• Task data:
** START **

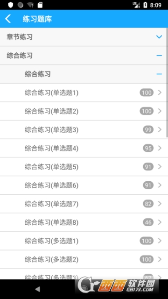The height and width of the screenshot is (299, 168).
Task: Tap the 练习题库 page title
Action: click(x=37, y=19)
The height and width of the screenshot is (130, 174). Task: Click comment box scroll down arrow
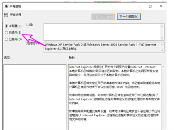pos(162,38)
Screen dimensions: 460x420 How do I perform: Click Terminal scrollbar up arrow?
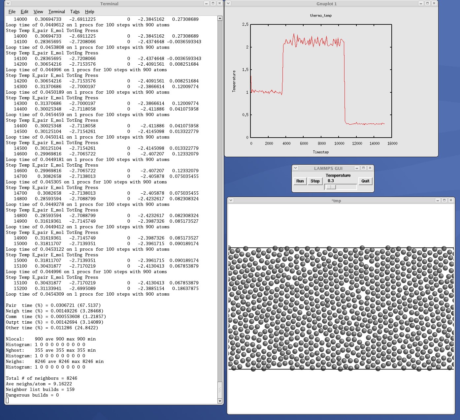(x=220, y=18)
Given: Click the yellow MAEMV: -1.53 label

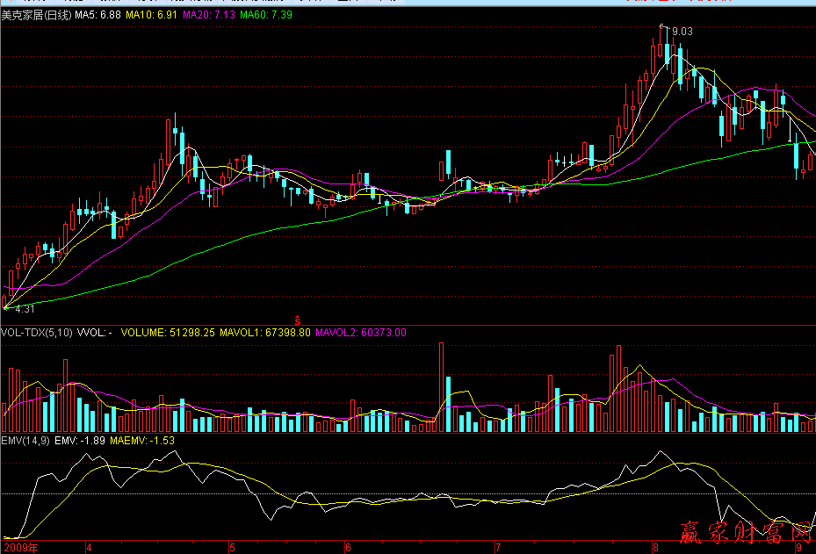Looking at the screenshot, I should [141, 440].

** END **
** START **

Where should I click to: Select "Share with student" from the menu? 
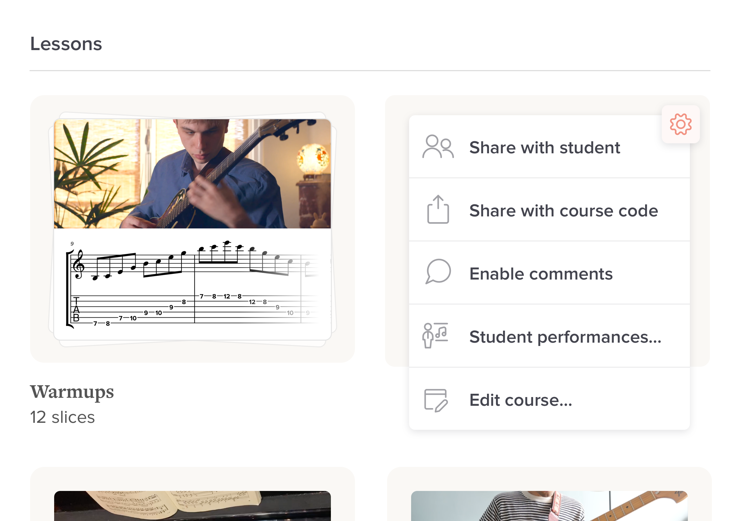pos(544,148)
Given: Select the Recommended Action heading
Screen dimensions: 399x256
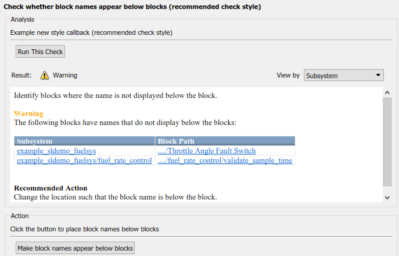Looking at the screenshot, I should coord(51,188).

** END **
** START **

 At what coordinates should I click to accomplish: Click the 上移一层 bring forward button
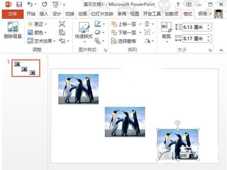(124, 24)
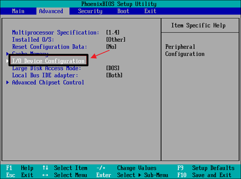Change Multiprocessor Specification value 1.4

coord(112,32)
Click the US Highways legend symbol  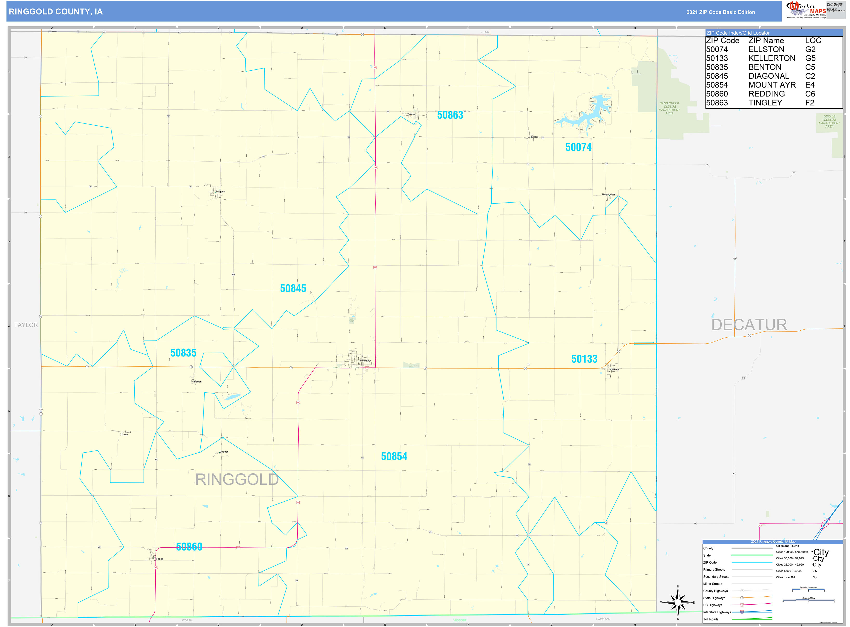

** END **

• Work to do: Rewrite the lines from the one containing "At what coordinates" up to and including the one containing "Click the US Highways legend symbol", with "bring forward button" replaced by "bring forward icon" and nothing else changed. Leave the pictures out of your answer.

• Result:
 At what coordinates should I click to accomplish: Click the 上移一层 bring forward icon
(124, 24)
Change Multiprocessor Specification value 1.4

coord(112,32)
Click the US Highways legend symbol  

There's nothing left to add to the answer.